Bandwidth is dirt cheap outside of the Cloud, e.g. I'm getting 30 TB of bandwidth as part of my 64GB RAM / 500GB SSD / Quad-Core i7 Skylake for €39 /mo (https://www.hetzner.de/us/hosting/produkte_rootserver/ex41ss...). Which roughly equates to €0.0009 /GB that also includes the cost of hosting entire server with resources that would cost an order of magnitude more on AWS/Azure.

2 comments

> Bandwidth is dirt cheap outside of the Cloud

Enterprise level network equipment and infrastructure are extremely expensive. Unusually cheap BW rate usually means cheap equipment or over-subscription or not enough qualified support personnel. And in some cases under-selling to get penetration to a market.

The reason Google Fiber can sell cheaply because (AFAIK), in almost every town or cities that they deployed their network they negotiated special deals with municipalities or equivalent entity to get free access to existing infrastructure or get special deals. There is a reason why Google Fibre is not everywhere or they are not pushing it very aggressively. Because building networks are freaking expensive even for google.

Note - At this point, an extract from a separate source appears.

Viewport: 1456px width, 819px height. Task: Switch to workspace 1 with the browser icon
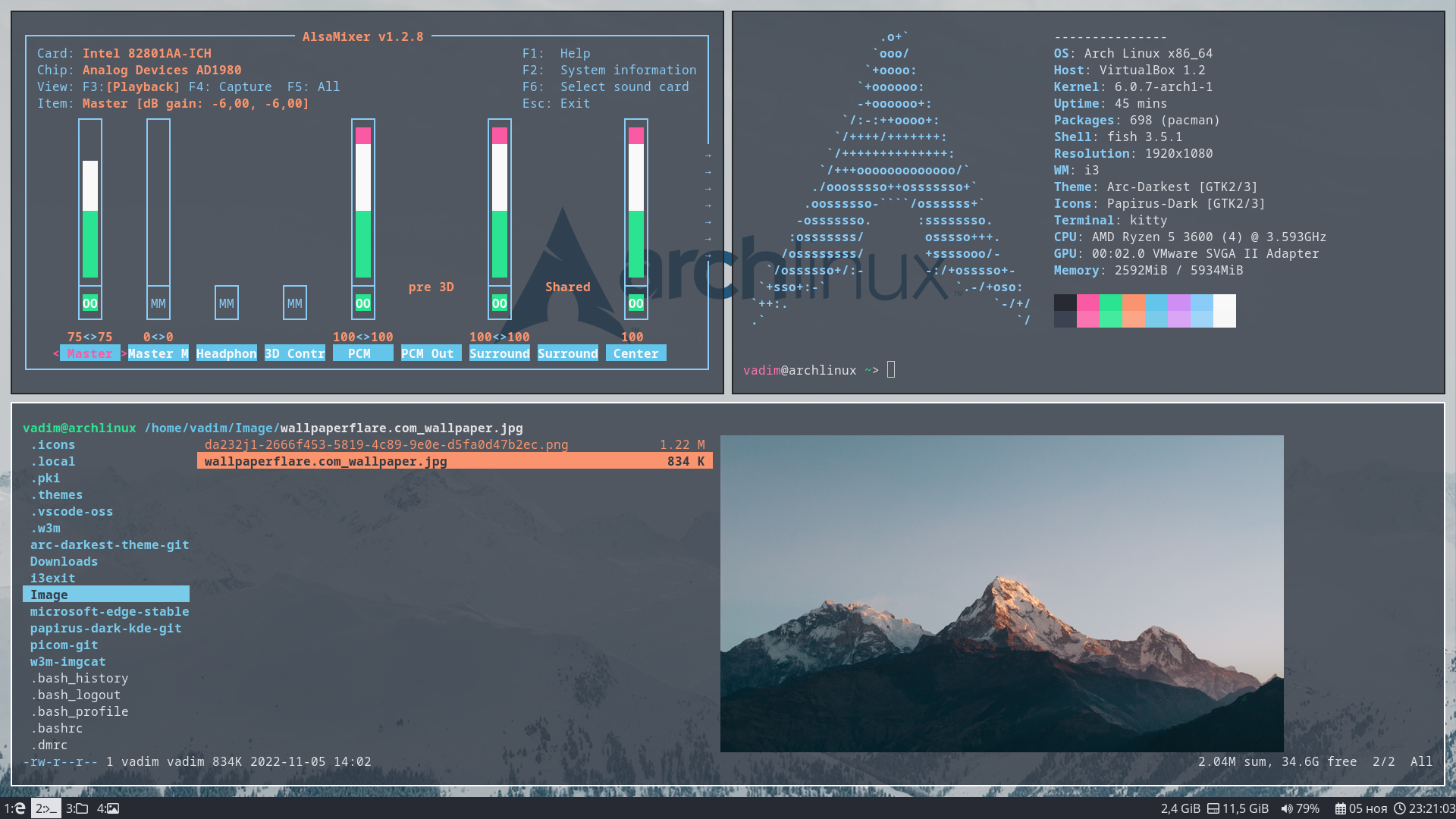click(17, 808)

BW may not have any value but building the network and maintaining it to serve you BW is expensive. Your BW cost is a reflection of the cost of your network.

Disclaimer: I own an ISP.

> There is a reason why Google Fibre is not everywhere or they are not pushing it very aggressively. Because building networks are freaking expensive even for google.

I am not sure if that is entirely true. At least, Google owns the fibers between any 2 google data centers. It is probably only the last-mile that needs municipality support.

I was specifically referring to last mile fibers in reply to OP implying that outside the cloud business internet is cheap. In this context, I was not talking about cloud business and connectivity cost within data centers (which are also not cheap btw).
> I'm getting 30 TB of bandwidth as part of my 64GB RAM / 500GB SSD / Quad-Core i7 Skylake for €39 /mo

Yes, you're getting cheap pricing from an oversubscribed line.

Or not, just ran a speed test: getting 160% more bandwidth on Hetzner than my EC2 instance.
Oversubscribed means there's a chance you won't receive the rated speed. Just because tonight's results were good, doesn't guarantee you'll always achieve that.
One data point is clearly indicative enough to be conclusive.
or +1 data point more than all other baseless responses, but apparently still not enough effort to refute BS lawn-chair factoids.